╔══

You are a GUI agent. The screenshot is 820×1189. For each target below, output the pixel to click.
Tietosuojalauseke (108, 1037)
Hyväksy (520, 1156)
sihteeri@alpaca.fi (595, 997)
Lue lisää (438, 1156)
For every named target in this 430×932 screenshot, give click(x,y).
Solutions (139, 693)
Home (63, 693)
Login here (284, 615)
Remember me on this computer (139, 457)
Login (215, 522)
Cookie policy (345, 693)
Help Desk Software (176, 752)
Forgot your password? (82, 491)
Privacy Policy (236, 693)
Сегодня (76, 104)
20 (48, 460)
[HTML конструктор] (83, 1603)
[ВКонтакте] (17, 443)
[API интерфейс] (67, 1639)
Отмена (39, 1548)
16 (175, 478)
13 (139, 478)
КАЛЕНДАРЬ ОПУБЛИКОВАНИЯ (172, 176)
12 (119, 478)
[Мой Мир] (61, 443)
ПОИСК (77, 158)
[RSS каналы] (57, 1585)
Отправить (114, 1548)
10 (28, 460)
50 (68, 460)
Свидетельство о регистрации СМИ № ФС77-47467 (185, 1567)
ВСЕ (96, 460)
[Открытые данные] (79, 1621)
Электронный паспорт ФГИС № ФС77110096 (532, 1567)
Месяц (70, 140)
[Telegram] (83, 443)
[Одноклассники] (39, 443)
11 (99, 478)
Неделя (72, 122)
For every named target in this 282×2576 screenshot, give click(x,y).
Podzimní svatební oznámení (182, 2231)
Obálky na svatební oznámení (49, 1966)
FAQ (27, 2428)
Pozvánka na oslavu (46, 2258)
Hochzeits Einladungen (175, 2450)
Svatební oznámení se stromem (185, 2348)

╚══

### Task details
How many lines of the records contain the word "click"? Reply with the number and nothing else.

### Your response
3